Given problem 1: In the post on happiness below, condense the paragraph beginning "There is one bit of the world" to a few sentences that keep its main facts.

Quoted passage:
━━━
Happiness, Overrated?

Against Happiness [Jim Holt, The Way We Live Now, NYT Magazine, 6/20/04] Is happiness all it's cracked up to be? The essay comments on findings reported in the May issue of Psychological Science: in laymen's terms, that "Sad people are nice. Angry people are nasty. And, oddly enough, happy people tend to be nasty, too." A hypothesis proposes that happy people's happy attitudes "[reduce] the motivation for analytical thought." Which may explain why I sometimes trod on people's feelings and not realize it until they tell me. IF they tell me.

Another passage that I found interesting:

There is one bit of the world that happy people do see in an irrationally rosy light: themselves. As the British psychologist Richard P. Bentall has observed, ''There is consistent evidence that happy people overestimate their control over environmental events (often to the point of perceiving completely random events as subject to their will), give unrealistically positive evaluations of their own achievements, believe that others share their unrealistic opinions about themselves and show a general lack of evenhandedness when comparing themselves to others.'' Indeed, Bentall has proposed that happiness be classified as a psychiatric disorder.
━━━
Given problem 2: Output the records as a numbered list, starting with the line containing "Given: Select the" and going on through the line containing "Where should I". Leave out any blank lines.

Input:
━━━
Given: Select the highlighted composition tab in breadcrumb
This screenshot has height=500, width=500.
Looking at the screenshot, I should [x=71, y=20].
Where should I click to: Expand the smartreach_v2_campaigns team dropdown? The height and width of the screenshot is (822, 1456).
━━━
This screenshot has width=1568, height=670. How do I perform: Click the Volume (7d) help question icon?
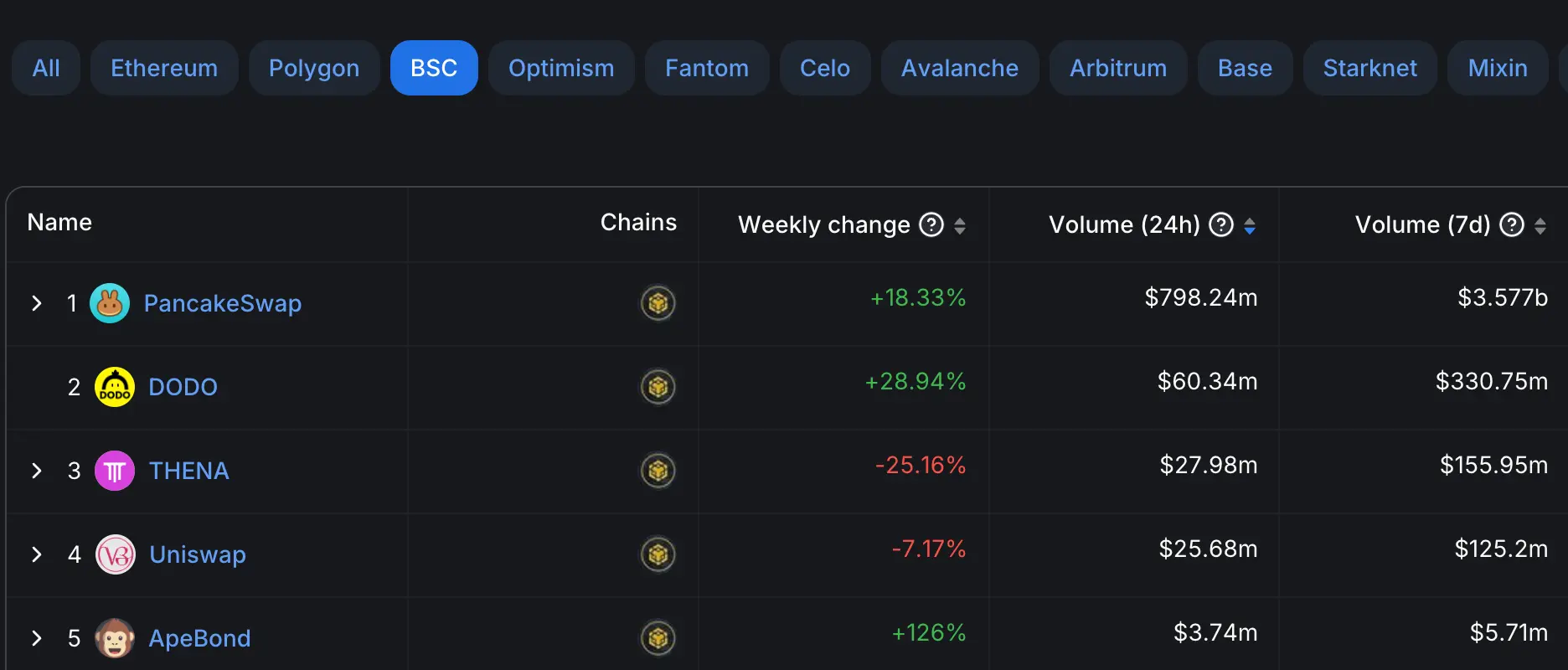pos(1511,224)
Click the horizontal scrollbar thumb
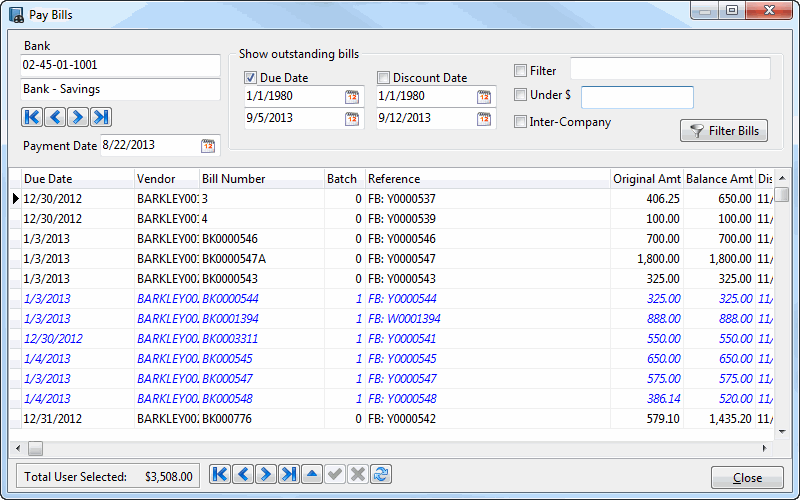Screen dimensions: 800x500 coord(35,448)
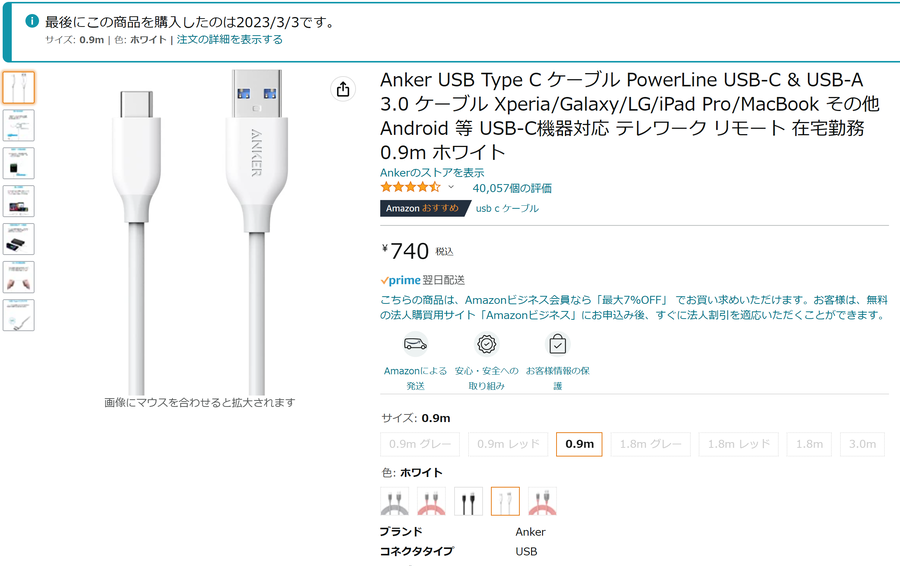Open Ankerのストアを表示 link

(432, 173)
━━━
Exercise solution 1: The one part of the world that happy people see in an irrationally rosy light is themselves. British psychologist Richard P. Bentall observed consistent evidence that happy people overestimate their control over events, sometimes even random ones. They also rate their own achievements unrealistically highly, assume others share their flattering self-views, and compare themselves to others unevenly. Bentall has proposed classifying happiness as a psychiatric disorder.

Exercise solution 2:
1. Given: Select the highlighted composition tab in breadcrumb
2. This screenshot has height=500, width=500.
3. Looking at the screenshot, I should [x=71, y=20].
4. Where should I click to: Expand the smartreach_v2_campaigns team dropdown? The height and width of the screenshot is (822, 1456).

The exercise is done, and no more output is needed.